Using the same formula as in Step 1, we can find the final concentration of hydronium ions when the pH is changed to 4.0: pH = -log(H3O+) Rearranging the formula to find the H3O+ concentration, we get: H3O+ = 10^(-pH) Plugging in the value of pH = 4.0, we get the final concentration of hydronium ions: H3O+ = 10^(-4) = 0.0001 M

In order to calculate the final volume after adding water, we can use the dilution formula: C1V1 = C2V2 Where C1 and V1 are the initial concentration and volume of the HCl solution, and C2 and V2 are the final concentration and volume of the solution.
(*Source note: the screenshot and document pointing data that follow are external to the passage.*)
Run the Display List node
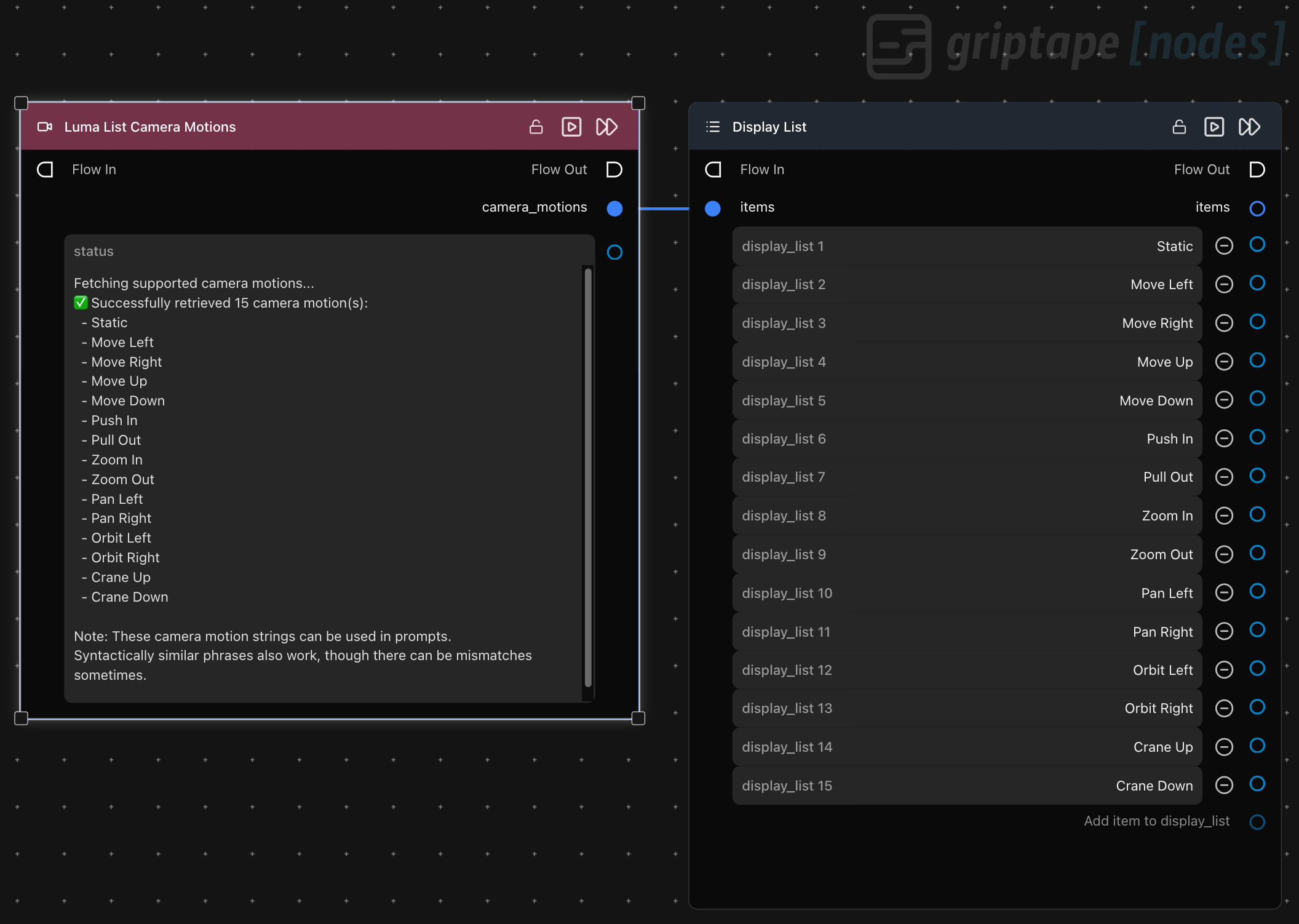The width and height of the screenshot is (1299, 924). tap(1214, 127)
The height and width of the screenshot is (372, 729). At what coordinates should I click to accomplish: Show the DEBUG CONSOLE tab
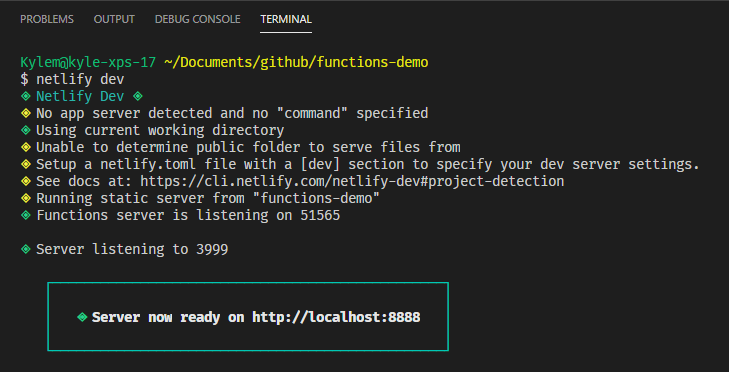(198, 19)
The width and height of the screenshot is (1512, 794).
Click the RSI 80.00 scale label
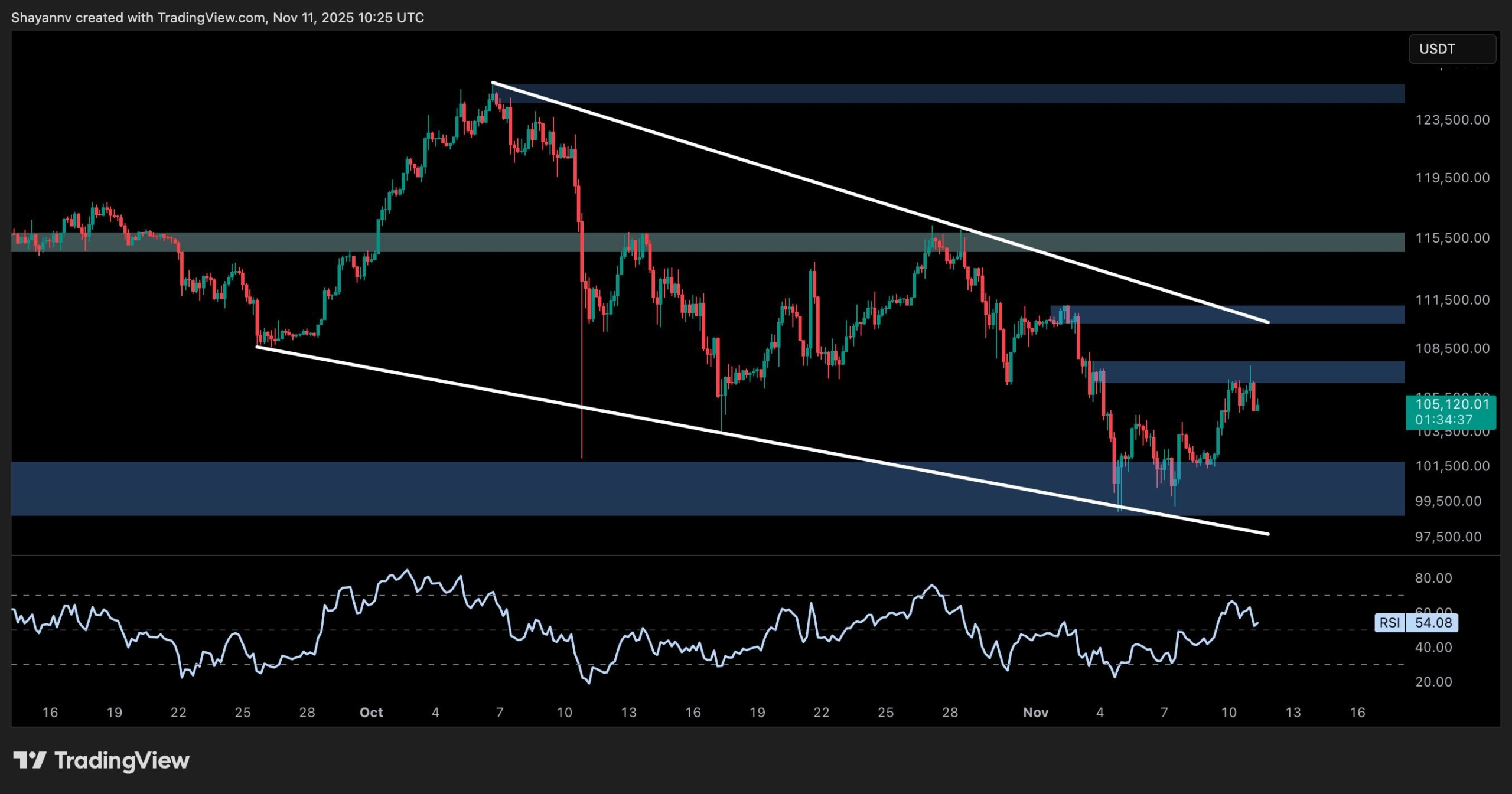[1433, 578]

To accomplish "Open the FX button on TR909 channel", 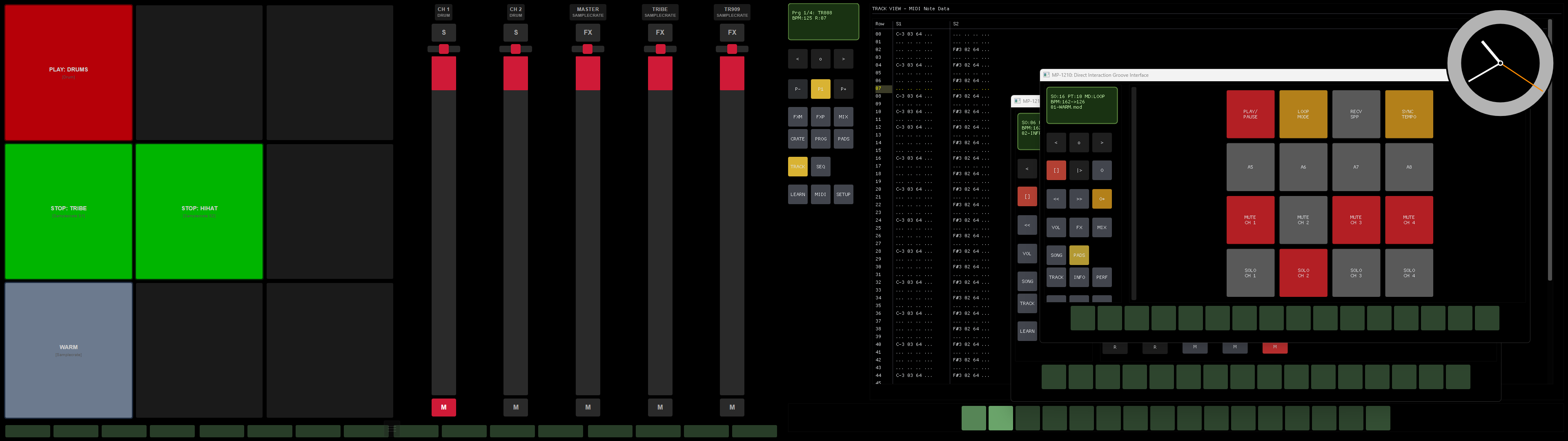I will (732, 32).
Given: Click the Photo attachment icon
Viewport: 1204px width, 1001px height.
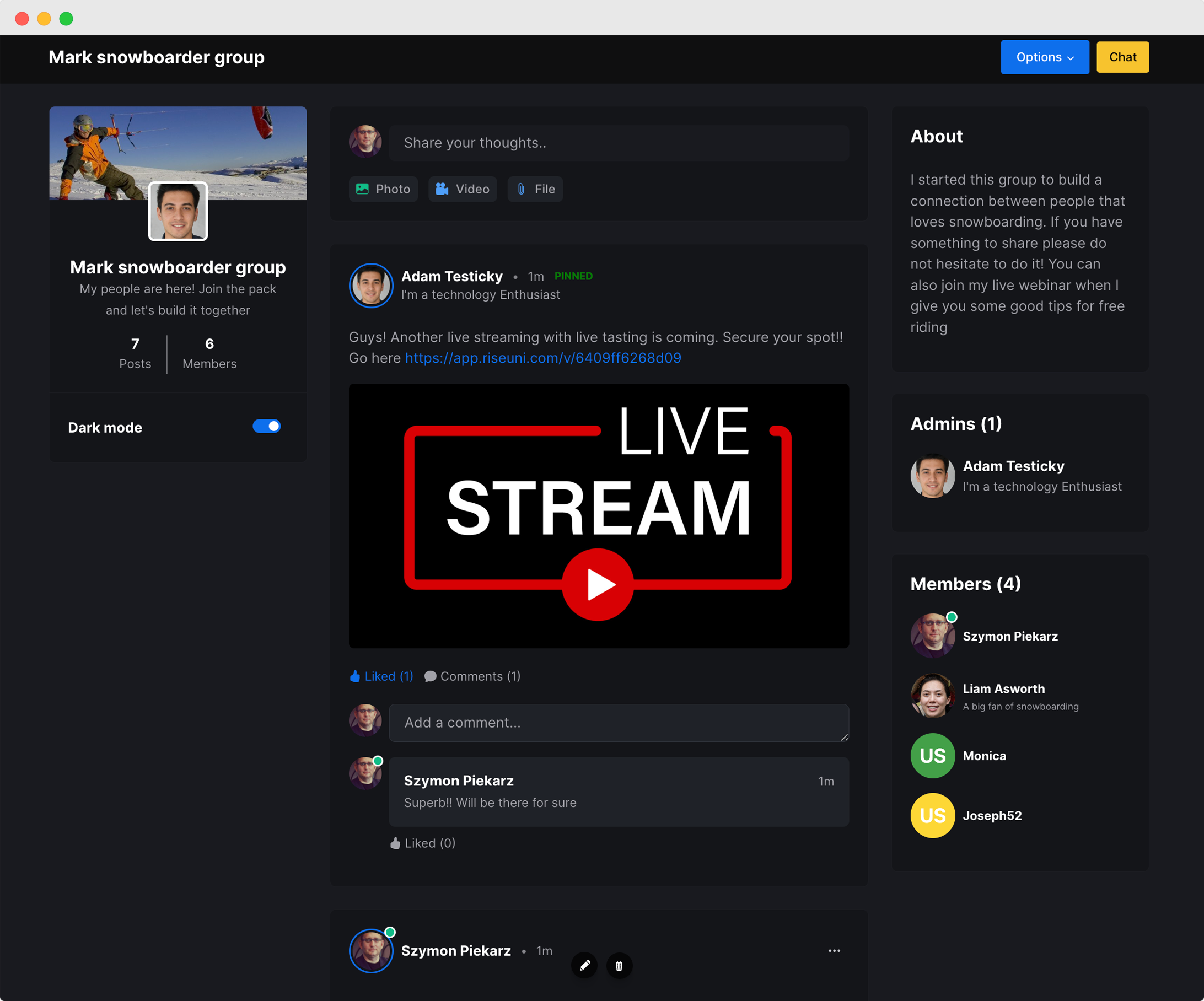Looking at the screenshot, I should 362,189.
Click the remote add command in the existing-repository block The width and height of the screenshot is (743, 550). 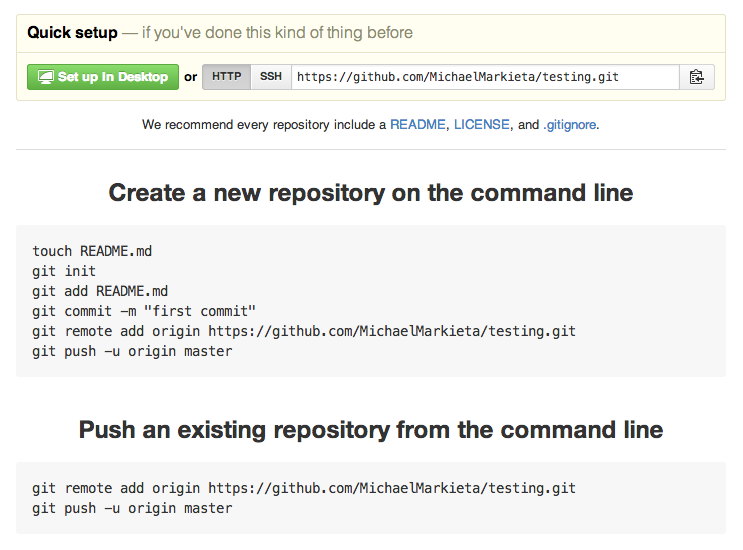pos(304,488)
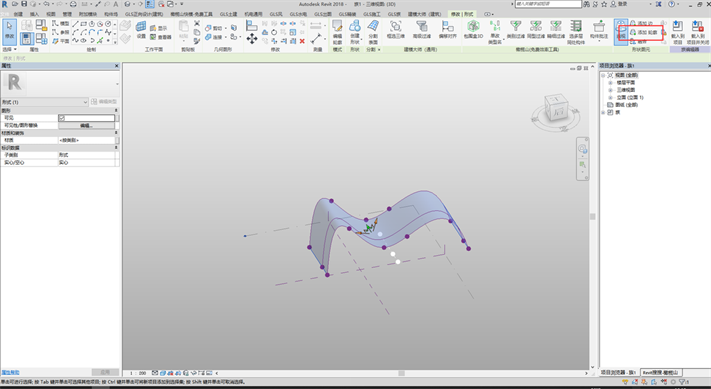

We already found the initial and final concentrations of hydronium ions in Steps 1 and 2. The initial volume of the HCl solution is given as 10.0 mL. We can rearrange the formula to solve for the final volume V2: V2 = (C1V1) / C2 Plugging in the values, we have: V2 = (0.01 M x 10.0 mL) / 0.0001 M V2 = 1000 mL

Since the initial volume of the HCl solution is 10.0 mL and the final volume after dilution is 1000 mL, the volume of water to be added to change the pH from 2.0 to 4.0 is: Volume of water = Final volume - Initial volume Volume of water = 1000 mL - 10 mL Volume of water = 990 mL So, to change the pH of the HCl solution from 2.0 to 4.0, 990 mL of water must be added.